Rivet auto-derives the endpoint from `account_name` as
`https://<account_name>.blob.core.windows.net` — operators only need to
set `endpoint:` for Azurite, sovereign clouds (US-Gov, China-Mooncake),
or a custom DNS in front of the storage account.

### Path B — Azurite emulator / public-read containers

For local development against [Azurite](https://learn.microsoft.com/azure/storage/common/storage-use-azurite):

```yaml
destination:
  type: azure
  bucket: rivet-e2e
  endpoint: http://127.0.0.1:10000/devstoreaccount1
  allow_anonymous: true
```

`allow_anonymous: true` skips both `account_name` and `account_key_env`.
Use it only for emulators or genuinely public read-only containers; rivet
will refuse to combine `allow_anonymous: true` with explicit credentials.

### What NOT to use yet (planned for 0.7.2)

The 0.7.1 release only ships the static account-key path.  These flows
will land in 0.7.2 as additive config fields (no breaking changes):

- **SAS token** (`sas_token_env`) — pre-signed URLs, time-limited scope.
- **Service principal** (`tenant_id`, `client_id`, `client_secret_env`) — for unattended automation.
- **Managed identity** — for rivet running inside Azure VMs / AKS / Functions.
- **Connection string** (`connection_string_env`) — the all-in-one
  `DefaultEndpointsProtocol=https;AccountName=…;AccountKey=…` blob.

Until those land, the bridge from any of the above to rivet is: extract
the `AccountKey` value into an env var and use Path A.

---

## S3-compatible storage (MinIO, R2, etc.)

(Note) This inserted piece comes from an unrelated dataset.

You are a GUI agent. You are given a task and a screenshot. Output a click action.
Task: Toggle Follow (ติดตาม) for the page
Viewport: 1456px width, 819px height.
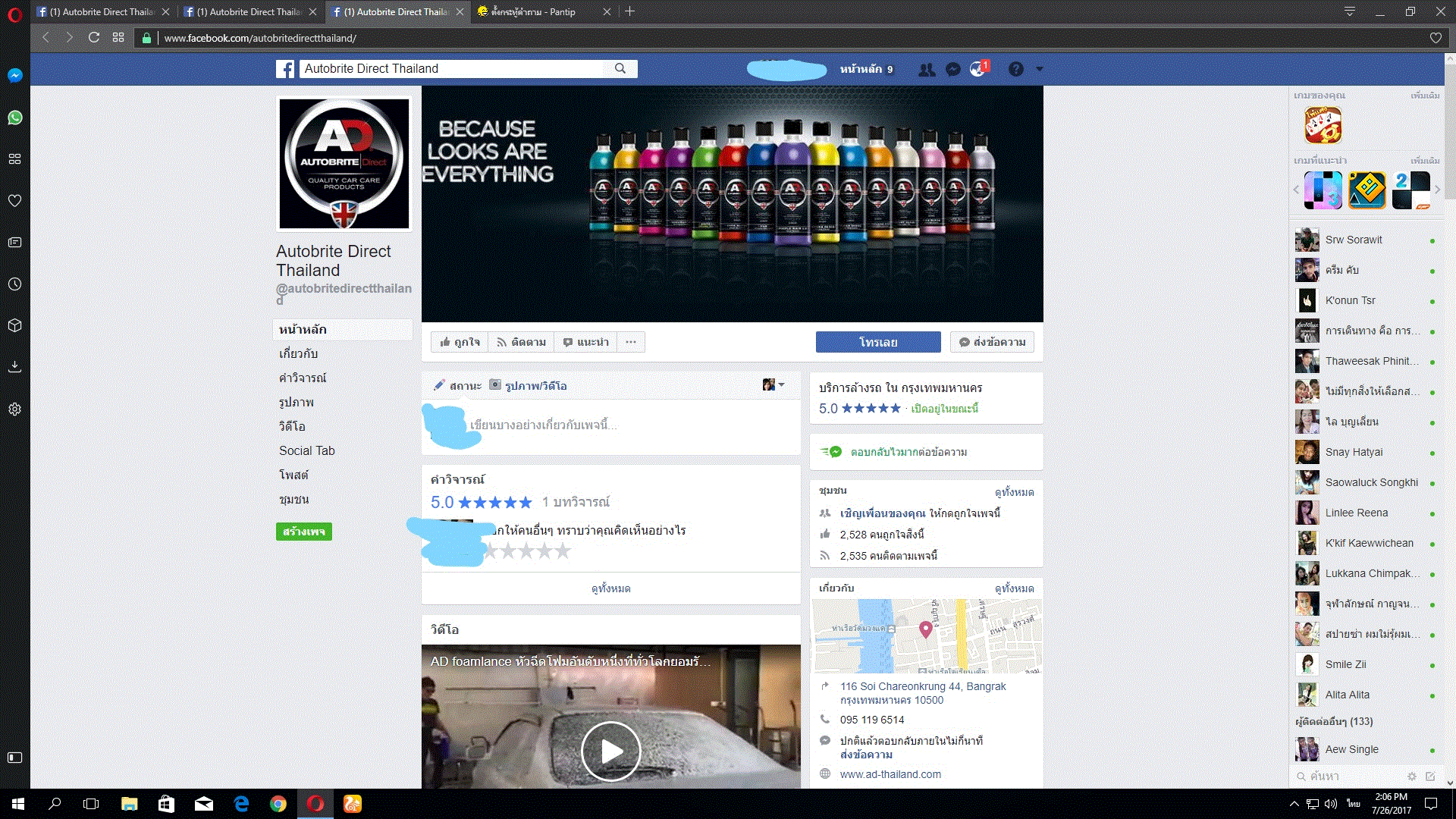(x=521, y=342)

Same as AWS Path A above + an explicit `endpoint:` URL.  Static keys
only — STS / temporary credentials are an AWS-specific concept.

```yaml
destination:
  type: s3
  bucket: rivet-test
  endpoint: http://localhost:9000
  region: us-east-1
  access_key_env: MINIO_ACCESS_KEY
  secret_key_env: MINIO_SECRET_KEY
```

Cloudflare R2, Wasabi, Backblaze B2 etc. follow the same shape — the
S3-compatible API gives them all the same authentication path.

---

## Troubleshooting

| Symptom | Likely cause |
|---|---|
| `loading credential to sign http request, source: error sending request for url (http://169.254.169.254/...)` then timeout | IMDS fallback — credentials never resolved.  See above sections. |
| `InvalidAccessKeyId` / `SignatureDoesNotMatch` | Static key + session-token mismatch.  If your `access_key_id` starts with `ASIA…`, you MUST pass `session_token_env` too. |
| `403 Forbidden` on PutObject | Region mismatch (key for one region used against another) or insufficient IAM permission (need `s3:PutObject`, `s3:GetObject`, `s3:DeleteObject`, `s3:ListBucket` for the bucket / prefix). |
| `connection refused` to `localhost:9000` | MinIO not running.  `docker compose up -d minio` from the repo root. |
| GCS auth works in `gcloud` but rivet hangs | Likely ADC has expired.  Re-run `gcloud auth application-default login`. |
| Azure: `AuthenticationFailed: Server failed to authenticate the request` | `account_key_env` points to a stale/rotated key, or `account_name` doesn't match the key.  Refresh from the Azure portal. |
| Azure: `connection refused` to `127.0.0.1:10000` | Azurite emulator not running.  `azurite --location /tmp/azurite &` or `docker run -p 10000:10000 mcr.microsoft.com/azure-storage/azurite`. |

---

## Recommended setups by use case

- **Local dev → MinIO**: Path A static keys, `endpoint: http://localhost:9000`.
- **Local dev → real AWS S3**: Path B (export creds via `aws configure export-credentials …`).
- **CI / GitHub Actions → real AWS S3**: Path B with OIDC-issued temporary creds (set the env vars from the GitHub `aws-actions/configure-aws-credentials` step output).
- **Production / Airflow / Dagster → S3**: Path A with a dedicated IAM user, key rotation handled by your secret store.
- **Local dev → real GCS**: Path A with `gcloud auth application-default login`.
- **Production → GCS**: Path B with a service account JSON.
- **Local dev → Azurite**: Azure Path B (`allow_anonymous: true`, `endpoint: http://127.0.0.1:10000/devstoreaccount1`).
- **Production → Azure Blob Storage**: Azure Path A with `account_key_env` sourced from your secret store (Key Vault, doppler, sops, etc.).  SAS / Service Principal flows land in 0.7.2.